Anotherdate11 · 04/03/2019 10:20

It’s so frustrating Sad

I really liked this one too. Why is it that the other god knows how many pursued me over and over and this one is more aloof!

OP posts:
lubeybooby · 04/03/2019 11:02

I found that when it's the right person, it's easy and there are no games. Just keep being yourself and plodding on.

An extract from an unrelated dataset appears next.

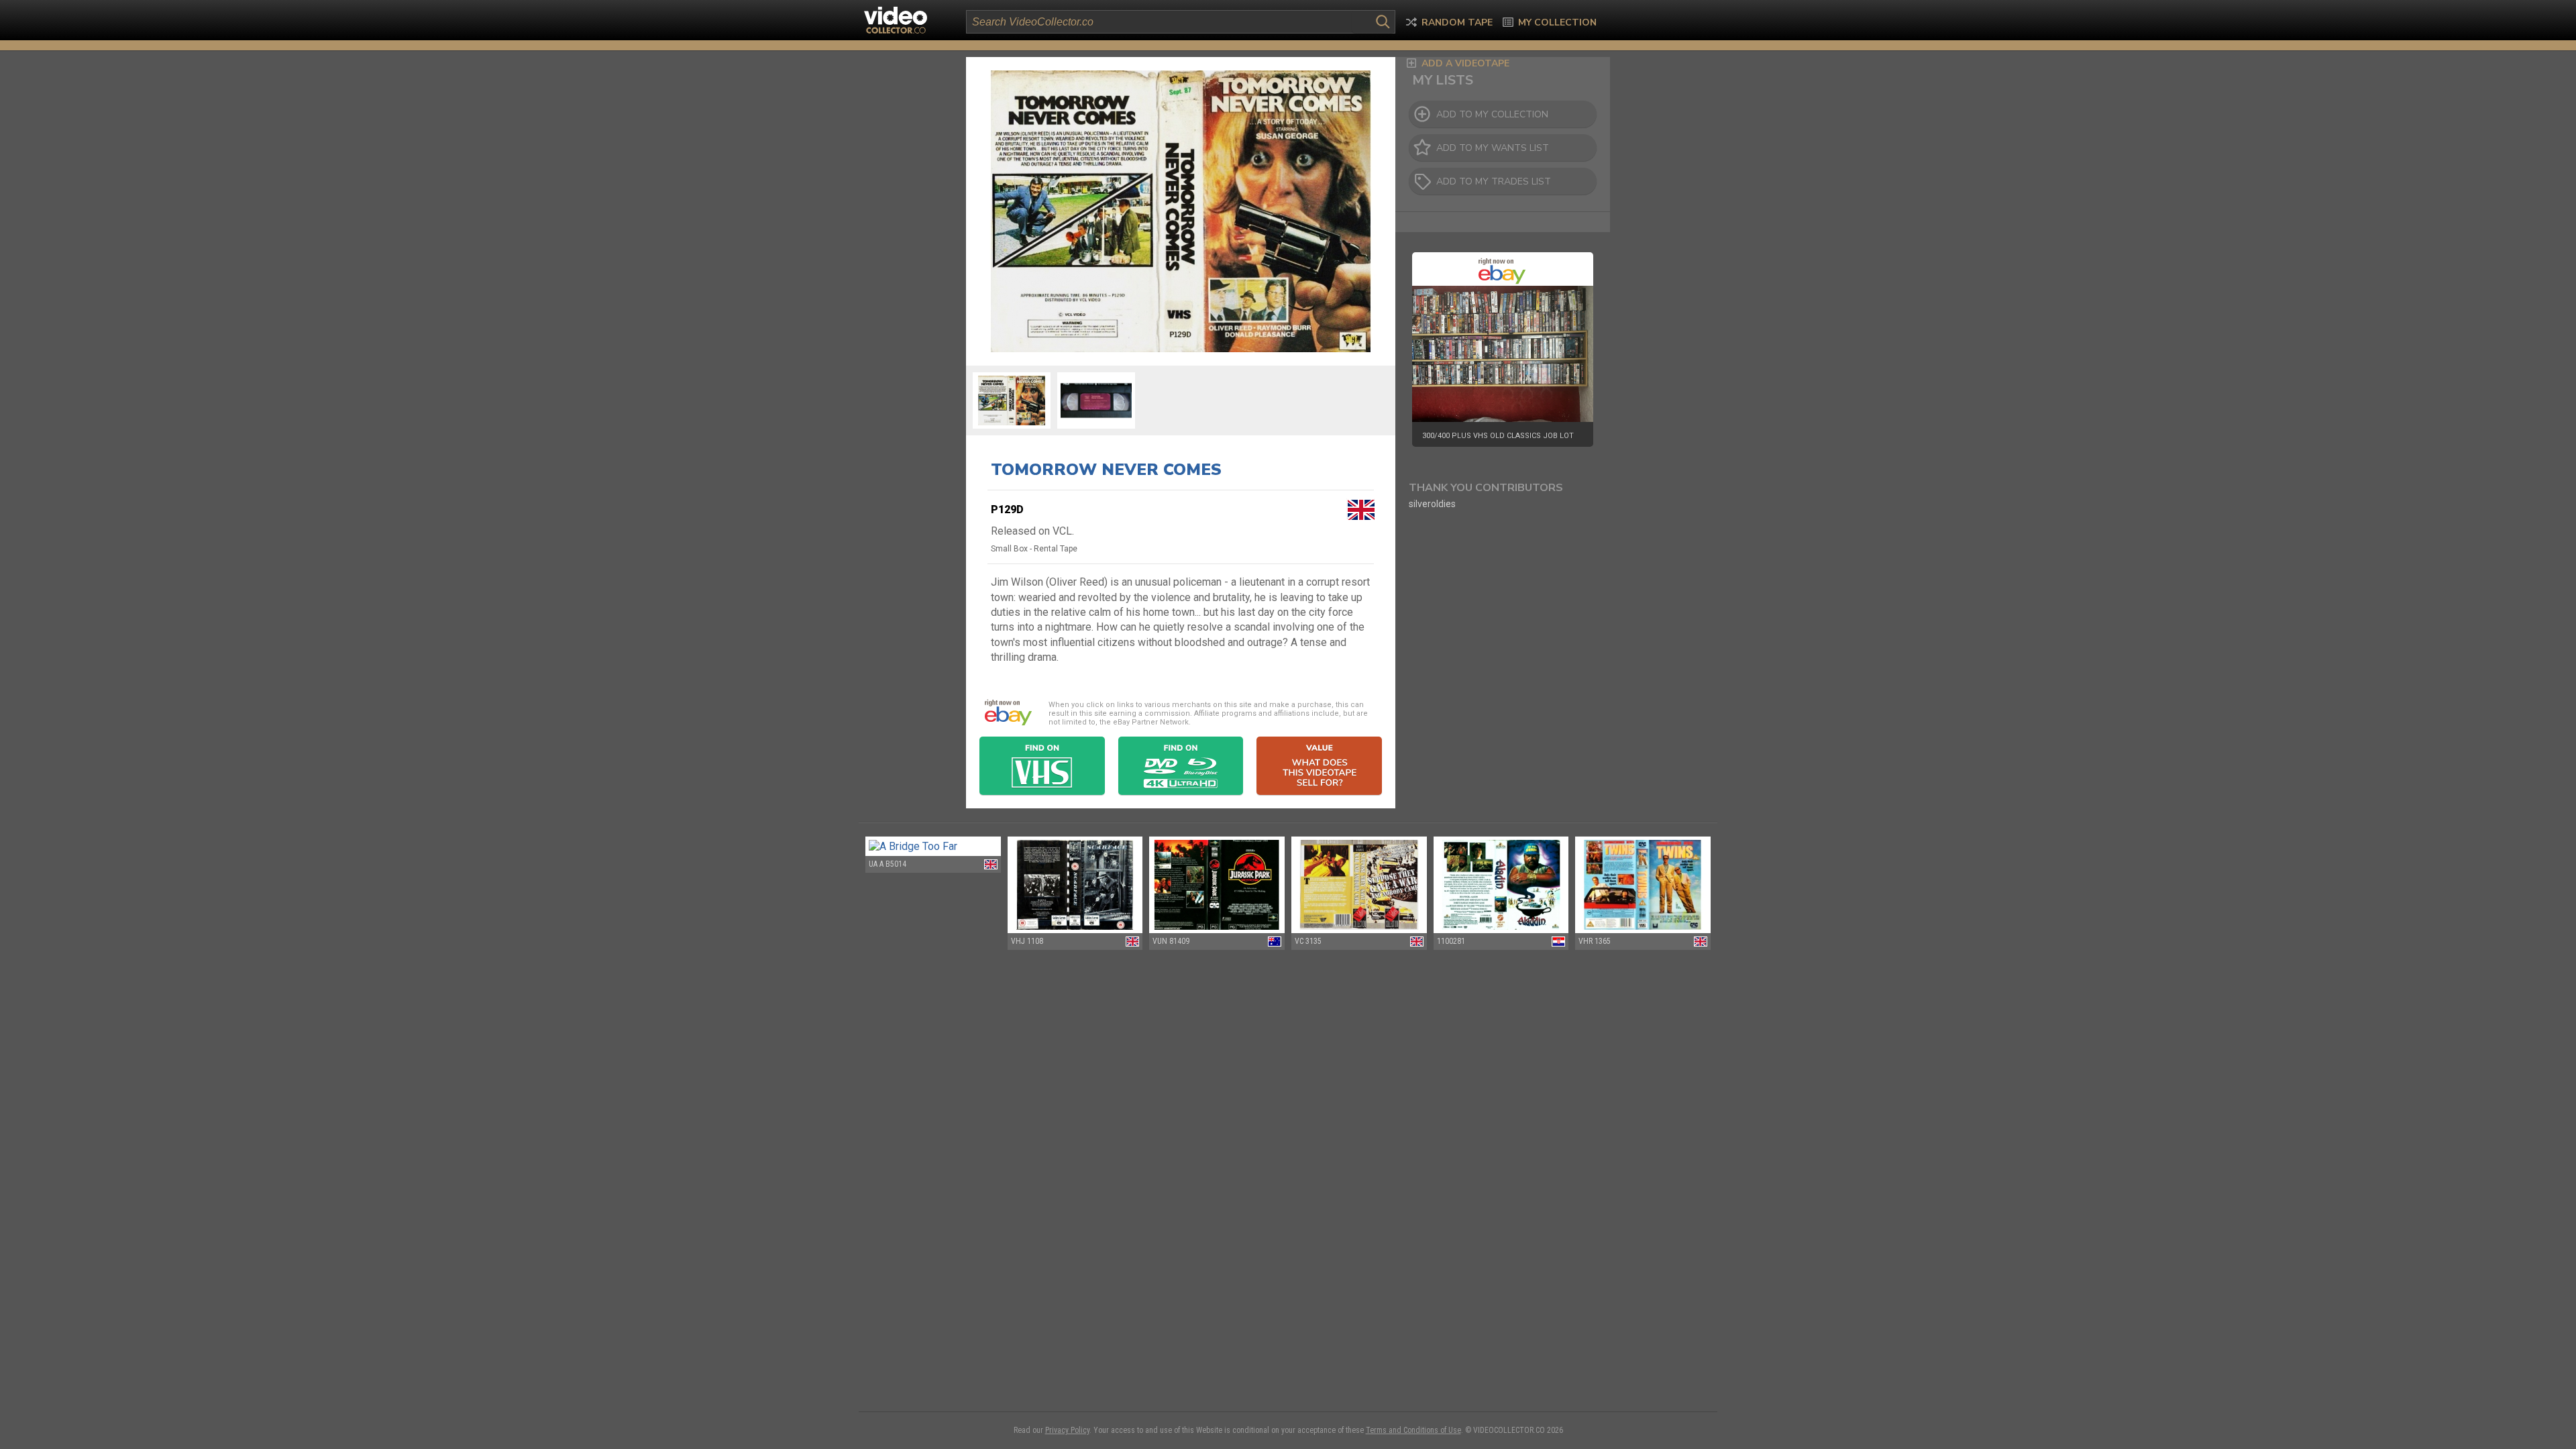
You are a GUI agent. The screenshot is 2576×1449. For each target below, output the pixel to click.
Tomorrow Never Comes (1106, 469)
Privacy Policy (1067, 1430)
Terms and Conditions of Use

Anotherdate11 · 04/03/2019 11:38

It’s disheartening .....

OP posts:
youaremyrain · 04/03/2019 15:01

Maybe your attachment style means that you are attracted to people who are not as obviously keen on you? You may have a subconscious belief that they are more valuable and desirable because of this

https://en.wikipedia.org/wiki/Attachmentinn_adults

Anotherdate11 · 04/03/2019 16:00

Definitely feel like that.

This man was keen though initially and now seems to have cooled off Hmm

Could be me overthinking!

OP posts:
supercali77 · 05/03/2019 06:49

Yeah it's pretty normal to have this happen. Might help to have some boundaries in place for yourself so you don't overinvest. I read a book recently...why men love bitches. The author doesn't mean a bitch bitch but someone with firm boundaries who is still polite and kind. It's been helpful to me to see how I relax all my boundaries for men I like which isn't actually useful

supercali77 · 05/03/2019 06:51

The only other tip I can give is...When they cool off, step back yourself, don't try to close that gap. If you pursue and they respond in my limited experience it just draws out the disinterest. But if you step back like they are....they sometimes put an effort in again and it's more promising

bananapeanutbutterandtoast · 05/03/2019 07:20

supercali- I just read this book too. Highly recommend!